A Genome-Wide Assessment of Inherited Genetic Variants and the Risk of Langerhans Cell Histiocytosis

Introduction: Langerhans cell histiocytosis (LCH) is a disease characterized by inflammatory lesions including pathologic CD207+ dendritic cells. Clinically, LCH is highly variable ranging from single lesions to highly aggressive, disseminated disease involving multiple organs and requiring intensive chemotherapy. Recent data support a model of pathogenesis in which activating somatic mutations in MAPK pathway genes arise in myeloid DC precursors. However, little is known about genetic susceptibility to this condition. Therefore, we conducted a genome-wide association study to characterize the role of inherited genetic variants on disease risk.

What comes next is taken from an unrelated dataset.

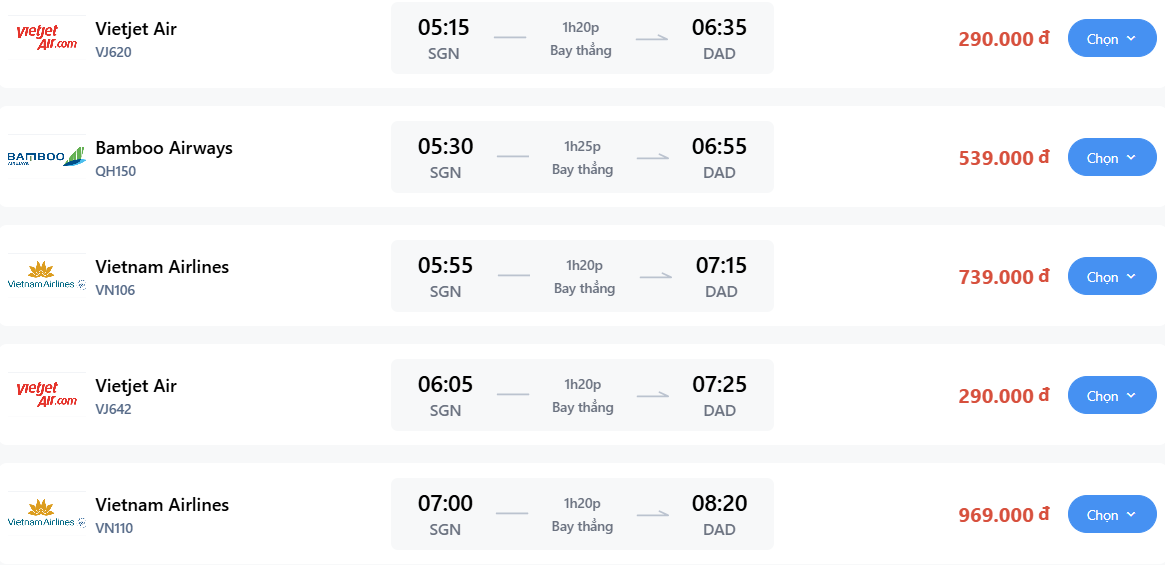This screenshot has width=1165, height=565.
Task: Click the Bamboo Airways logo for QH150
Action: [47, 157]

Methods: We utilized a case-parent trio approach, which is immune to the effects of population stratification bias. Specifically, this allows for the inclusion of individuals regardless of genetic ancestry. LCH case-parent trios (n=134) were recruited from Texas Children's Cancer Center. Genotyping was performed using the Illumina Omni-5 Quad BeadChip. Genetic ancestry was determined using the bioinformatics algorithm STRUCTURE. To inform this algorithm, a set of 12,898 autosomal ancestry informative markers specifically identified to infer population substructure was extracted from the study trios. Estimated genomic ancestral proportions were then used to classify each study participant as either of European ancestry, Amerindian ancestry, or of African ancestry. For the association analysis, we focused on the role of common variants (i.e., minor allele frequency ≥5%). The association analysis was conducted utilizing the PREMIM-EMIM algorithm, an established, multinomial log-likelihood approach for assessing case-parent trios GWAS data. This method allows for the inclusion of "incomplete" trios (e.g., mother-case duos). We applied a genome-wide statistical significance cutoff of p<1.0x10^-5.

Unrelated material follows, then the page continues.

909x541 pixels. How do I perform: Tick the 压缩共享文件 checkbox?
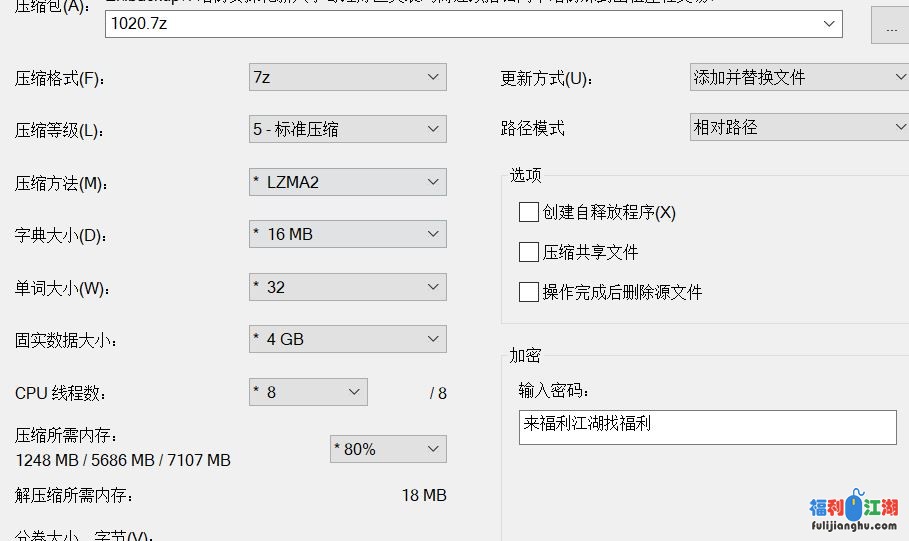pyautogui.click(x=529, y=252)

Results: In this GWAS, LCH cases were predominantly male (54%), and based on the genetic ancestry analysis, 60% were of European ancestry, 36% Amerindian ancestry, and 4% African ancestry. Among the 343 individuals included in the analysis, 1,672,105 SNPs autosomal SNPs were assessed and an overview of the results is displayed using a Manhattan plot. We identified five potential inherited genomic regions associated with LCH susceptibility. The strongest associations between inherited SNPs and childhood LCH were seen in SMAD6 on chromosome 15 (p-value = 2.38x10^-7) and in ECE1 on chromosome 1 (p-value = 2.15x10^-6).

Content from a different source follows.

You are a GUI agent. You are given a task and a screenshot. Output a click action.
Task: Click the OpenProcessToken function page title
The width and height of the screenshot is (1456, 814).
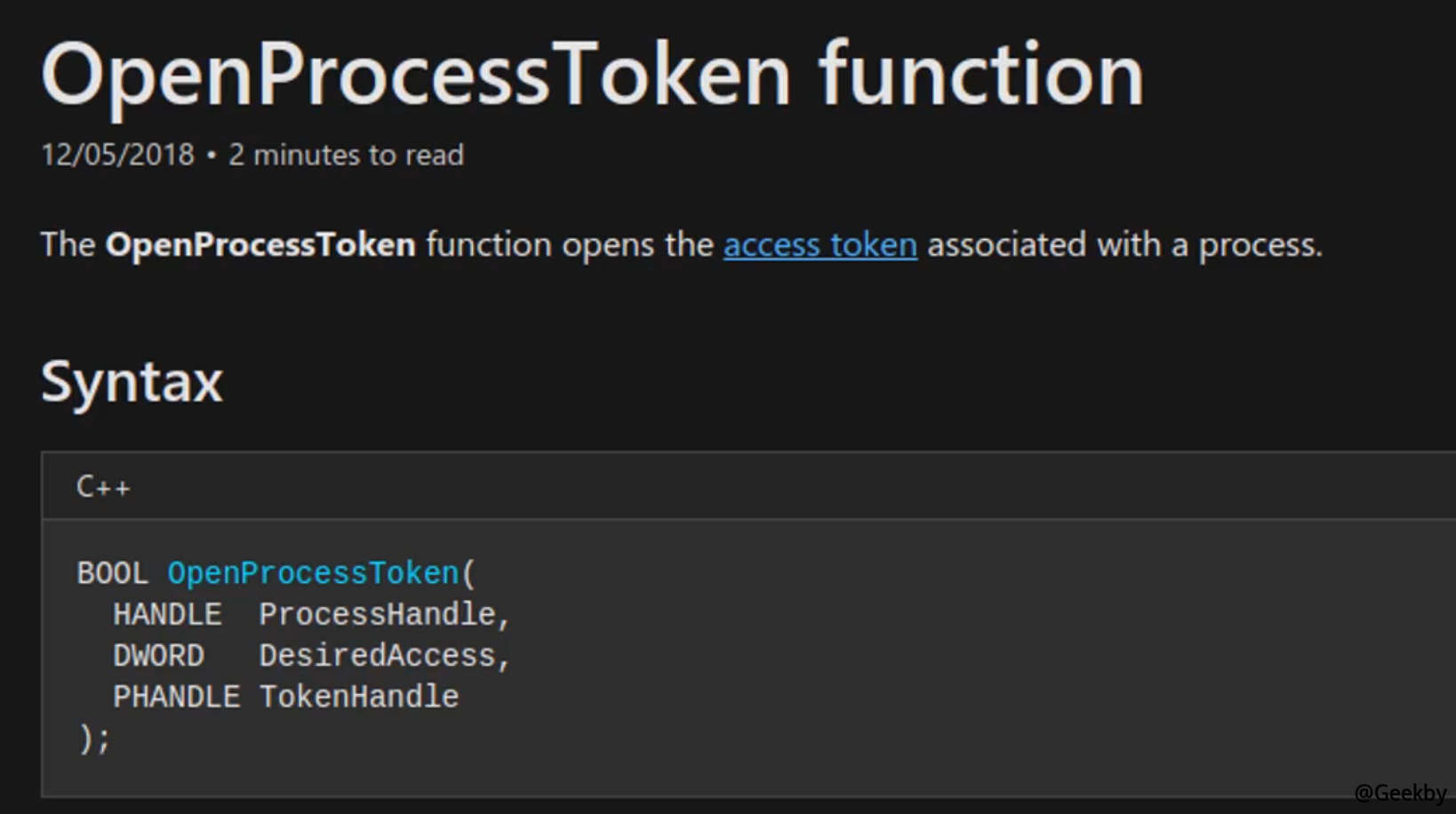(x=592, y=76)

Conclusions: In this genome-wide assessment of the role of inherited genetic variation on the risk of LCH, we identified SNPs with significant effects in genes implicated in diverse pathways including embryogenesis and cellular division. Among the proteins encoded by the regions identified, SMAD6and ECE1 have both been reported to impact ERK activation, a critical feature of LCH pathogenesis. These findings support potential for inherited genetic variants to influence risk of developing LCH.